**Text section**.

To listen to this interview in MP3 format click here

 

Question: What are the priorities for the Conservatives in Wales in 2008?

 

Bourne: The main challenge is going to be the local authority elections because all council seats in Wales will be fought and we will be putting up far more candidates than we have done previously.

 

Traditionally this is our weakest area in elections in Wales so we are hoping for great things and to win many more seats and perhaps more councils.

 

Question: Does the fact that Labour and Plaid Cymru are in coalition together give you an electoral stick to beat them both with?

 

Bourne: Obviously we will be pointing to things that they have done as an assembly government and where they have got it horribly wrong and no doubt that will help us and other opposition parties, I've no doubt about that.

 

They are wedded together in the assembly, if things go well, which they don't appear to be doing, they'll get the credit and if things go badly, as they are, they'll get the blame.

 

Question: Will the One Wales coalition last the year?

 

Bourne: Oh yes I think it will last the year and probably longer, it's the only show in town and they have to stick together. The ministerial team will be keen to do that.

 

Whether or not their backbenchers will be so keen, and whether or not their activists will be so keen, I think is another matter.

 

There are going to be difficulties, clearly they are not delivering on the constitutional promises and all of the financial things have been diluted as well and it doesn't seem to be a very happy alliance but it will hold together, certainly in the short term.

 

Question: As you say many activists will be very unhappy at the coalition - will that cause problems?

 

Bourne: If you look at Gwynedd, the parents that are fighting to keep schools open will be blaming the Welsh assembly government and the alliance that includes Plaid Cymru.

 

At the same time Plaid have got precious little on the constitutional front despite that seeming to be the basis on why they went into an alliance with the Labour Party. So an awful lot of activists wouldn't have wanted to go into a coalition with Labour had they had a choice. So I think there will be difficulties ahead.

**Given data**.
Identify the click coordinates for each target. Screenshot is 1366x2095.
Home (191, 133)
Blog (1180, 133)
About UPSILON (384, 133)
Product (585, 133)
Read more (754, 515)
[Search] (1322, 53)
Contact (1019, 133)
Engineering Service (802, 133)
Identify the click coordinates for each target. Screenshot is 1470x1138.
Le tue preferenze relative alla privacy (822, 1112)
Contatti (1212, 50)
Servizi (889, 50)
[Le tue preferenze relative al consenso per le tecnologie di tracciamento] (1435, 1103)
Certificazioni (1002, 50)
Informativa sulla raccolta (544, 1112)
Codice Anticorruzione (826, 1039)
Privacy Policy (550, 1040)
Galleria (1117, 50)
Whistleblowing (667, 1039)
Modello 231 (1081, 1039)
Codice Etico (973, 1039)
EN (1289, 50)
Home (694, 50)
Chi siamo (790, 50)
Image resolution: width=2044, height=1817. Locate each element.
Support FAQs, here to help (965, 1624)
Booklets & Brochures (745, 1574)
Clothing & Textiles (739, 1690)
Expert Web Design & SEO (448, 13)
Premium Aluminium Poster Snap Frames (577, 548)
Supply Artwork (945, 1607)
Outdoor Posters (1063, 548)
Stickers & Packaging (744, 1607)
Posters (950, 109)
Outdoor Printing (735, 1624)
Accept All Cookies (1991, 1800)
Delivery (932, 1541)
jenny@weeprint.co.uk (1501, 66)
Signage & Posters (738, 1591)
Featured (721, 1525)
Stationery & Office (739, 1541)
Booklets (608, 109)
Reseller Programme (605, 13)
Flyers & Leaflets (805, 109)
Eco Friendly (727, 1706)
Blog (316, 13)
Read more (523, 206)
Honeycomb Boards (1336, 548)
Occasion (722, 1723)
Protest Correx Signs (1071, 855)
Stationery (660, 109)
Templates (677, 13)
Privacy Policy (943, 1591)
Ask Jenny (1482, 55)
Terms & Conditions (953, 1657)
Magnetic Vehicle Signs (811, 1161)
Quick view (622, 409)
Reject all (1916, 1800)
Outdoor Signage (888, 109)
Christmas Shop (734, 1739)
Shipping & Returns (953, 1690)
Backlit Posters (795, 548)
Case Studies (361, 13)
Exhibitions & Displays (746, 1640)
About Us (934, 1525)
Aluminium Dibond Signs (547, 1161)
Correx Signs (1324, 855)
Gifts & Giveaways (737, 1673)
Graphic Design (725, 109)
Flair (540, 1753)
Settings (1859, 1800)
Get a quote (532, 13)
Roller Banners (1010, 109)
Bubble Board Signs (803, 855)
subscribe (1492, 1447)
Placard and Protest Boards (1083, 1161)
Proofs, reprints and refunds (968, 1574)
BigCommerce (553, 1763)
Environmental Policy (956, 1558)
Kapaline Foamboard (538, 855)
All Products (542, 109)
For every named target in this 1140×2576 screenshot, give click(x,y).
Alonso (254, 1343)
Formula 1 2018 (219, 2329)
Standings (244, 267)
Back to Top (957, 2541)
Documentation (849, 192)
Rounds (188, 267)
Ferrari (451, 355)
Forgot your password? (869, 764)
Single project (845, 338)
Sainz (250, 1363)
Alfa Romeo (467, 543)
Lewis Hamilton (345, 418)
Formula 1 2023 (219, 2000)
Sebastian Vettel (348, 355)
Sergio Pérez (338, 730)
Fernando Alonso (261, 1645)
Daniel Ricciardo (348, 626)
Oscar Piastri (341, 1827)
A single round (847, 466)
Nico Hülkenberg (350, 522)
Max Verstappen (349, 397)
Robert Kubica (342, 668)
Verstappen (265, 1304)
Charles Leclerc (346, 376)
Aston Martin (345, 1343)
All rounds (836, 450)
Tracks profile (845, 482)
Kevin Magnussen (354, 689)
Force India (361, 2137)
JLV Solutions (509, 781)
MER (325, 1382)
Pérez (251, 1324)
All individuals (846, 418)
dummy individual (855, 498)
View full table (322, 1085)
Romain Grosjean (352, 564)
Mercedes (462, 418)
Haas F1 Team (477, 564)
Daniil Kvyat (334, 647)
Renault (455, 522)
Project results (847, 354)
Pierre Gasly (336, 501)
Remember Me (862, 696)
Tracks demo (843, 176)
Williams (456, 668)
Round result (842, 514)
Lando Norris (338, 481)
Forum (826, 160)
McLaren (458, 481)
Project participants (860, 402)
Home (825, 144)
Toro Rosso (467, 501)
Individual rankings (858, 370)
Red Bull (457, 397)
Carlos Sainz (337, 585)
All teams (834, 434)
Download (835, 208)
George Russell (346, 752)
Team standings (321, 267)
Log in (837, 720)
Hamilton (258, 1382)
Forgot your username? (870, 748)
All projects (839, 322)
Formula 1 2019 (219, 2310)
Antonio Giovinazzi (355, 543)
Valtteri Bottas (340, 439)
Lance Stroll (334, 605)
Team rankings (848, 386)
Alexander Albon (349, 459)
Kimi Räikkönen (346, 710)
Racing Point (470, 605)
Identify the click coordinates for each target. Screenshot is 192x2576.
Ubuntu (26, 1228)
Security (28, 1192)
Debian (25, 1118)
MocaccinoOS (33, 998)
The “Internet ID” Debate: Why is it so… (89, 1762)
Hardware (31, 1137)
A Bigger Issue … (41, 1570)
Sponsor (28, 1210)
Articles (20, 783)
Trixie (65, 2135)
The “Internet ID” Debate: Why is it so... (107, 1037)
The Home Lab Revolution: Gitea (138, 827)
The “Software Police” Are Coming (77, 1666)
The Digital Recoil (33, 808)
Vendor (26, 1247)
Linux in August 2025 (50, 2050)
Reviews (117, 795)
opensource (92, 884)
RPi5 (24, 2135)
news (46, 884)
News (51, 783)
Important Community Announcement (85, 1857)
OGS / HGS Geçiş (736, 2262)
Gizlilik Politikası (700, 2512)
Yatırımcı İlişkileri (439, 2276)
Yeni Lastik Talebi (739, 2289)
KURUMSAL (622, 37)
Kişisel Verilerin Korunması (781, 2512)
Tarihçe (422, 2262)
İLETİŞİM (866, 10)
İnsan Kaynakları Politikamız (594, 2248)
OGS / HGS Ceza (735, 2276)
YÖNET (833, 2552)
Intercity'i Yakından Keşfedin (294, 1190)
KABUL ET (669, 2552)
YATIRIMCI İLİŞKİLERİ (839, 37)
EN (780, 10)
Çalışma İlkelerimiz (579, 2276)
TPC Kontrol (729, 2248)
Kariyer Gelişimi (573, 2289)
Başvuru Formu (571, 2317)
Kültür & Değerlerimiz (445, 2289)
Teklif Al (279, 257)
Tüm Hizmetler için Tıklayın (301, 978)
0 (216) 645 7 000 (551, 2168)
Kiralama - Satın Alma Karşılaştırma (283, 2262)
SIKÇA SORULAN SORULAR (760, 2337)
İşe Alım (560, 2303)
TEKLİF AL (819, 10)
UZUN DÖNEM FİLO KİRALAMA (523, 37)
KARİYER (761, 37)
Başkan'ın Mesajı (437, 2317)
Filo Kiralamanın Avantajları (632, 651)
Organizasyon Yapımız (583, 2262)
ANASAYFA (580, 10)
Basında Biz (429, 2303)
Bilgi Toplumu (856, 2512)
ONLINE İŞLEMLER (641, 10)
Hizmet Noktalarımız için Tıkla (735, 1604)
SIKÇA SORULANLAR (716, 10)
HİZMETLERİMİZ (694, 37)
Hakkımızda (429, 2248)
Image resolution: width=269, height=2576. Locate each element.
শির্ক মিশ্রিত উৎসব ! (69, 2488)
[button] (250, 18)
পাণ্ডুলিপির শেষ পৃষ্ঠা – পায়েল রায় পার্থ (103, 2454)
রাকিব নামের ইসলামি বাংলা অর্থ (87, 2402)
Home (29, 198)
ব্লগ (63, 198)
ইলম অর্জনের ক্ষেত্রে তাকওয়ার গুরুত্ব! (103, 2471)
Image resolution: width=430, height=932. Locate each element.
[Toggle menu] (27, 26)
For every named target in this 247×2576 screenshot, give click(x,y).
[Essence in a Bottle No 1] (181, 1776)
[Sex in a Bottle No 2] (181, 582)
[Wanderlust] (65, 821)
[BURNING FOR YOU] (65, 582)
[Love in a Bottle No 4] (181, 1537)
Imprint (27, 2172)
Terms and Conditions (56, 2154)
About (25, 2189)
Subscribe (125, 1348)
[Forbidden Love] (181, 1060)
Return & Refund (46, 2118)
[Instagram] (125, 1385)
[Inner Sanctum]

**Challenge A**. Name every political party mentioned in the interview about the Conservatives in Wales.
**Challenge B**. Carry the interview on the Conservatives in Wales forward from its last sentence.
The listing plays no part here.

**Task result A**.
- Conservatives
- Labour (the Labour Party)
- Plaid Cymru

**Task result B**.
 

Question: Has becoming the official opposition helped to raise the Conservatives' profile and improve your performance?

 

Bourne: I believe it has. As I said to our team recently it has been the best term for the Conservative group in the assembly that I can remember.

 

It's a very good, very cohesive group, we've got new members who are performing extremely well and as a shadow ministerial team it has raised our profile.

 

In the third-term assembly opposition parties get more guaranteed debating time anyway and so we've had many, many more opposition debates than we have had previously and I think we have made the best use of them.

 

It is government and opposition and we are the only real opposition so we have been getting more coverage and a higher profile so it has been good for us.

 

Question: Won't extending devolution incrementally in the devolved parts of the UK inevitably lead to a break up?

 

Bourne: I don't see that at all, I don't understand people who put that argument forward and say there is something inevitable about independence.

 

That has not been the case in Spain, in Germany, the US or Australia so I can't see that if you have a separation of powers for the constituent parts of a nation state that it leads to independence.

 

In fact you can put forward a very strong case that it is much more likely to bind parts together if you do recognise that they are different and act differently on areas of policy, obviously for foreign policy or taxation but elements of domestic policy.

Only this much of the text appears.